TASK OBJECTIVE: Extract the entries below without changes, starting at the line that contains "Click the Amazon" and continuing through the last line of the entries.

INPUT ROWS:
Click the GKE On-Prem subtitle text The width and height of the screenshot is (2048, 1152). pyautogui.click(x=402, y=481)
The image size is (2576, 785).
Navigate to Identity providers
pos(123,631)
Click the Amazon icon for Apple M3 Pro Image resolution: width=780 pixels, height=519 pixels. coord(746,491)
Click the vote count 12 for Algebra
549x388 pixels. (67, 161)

RESPONSE FOR THIS EXERCISE:
Click the Amazon icon for Apple M3 Pro Image resolution: width=780 pixels, height=519 pixels. coord(746,491)
Click the vote count 12 for Algebra
549x388 pixels. (67, 161)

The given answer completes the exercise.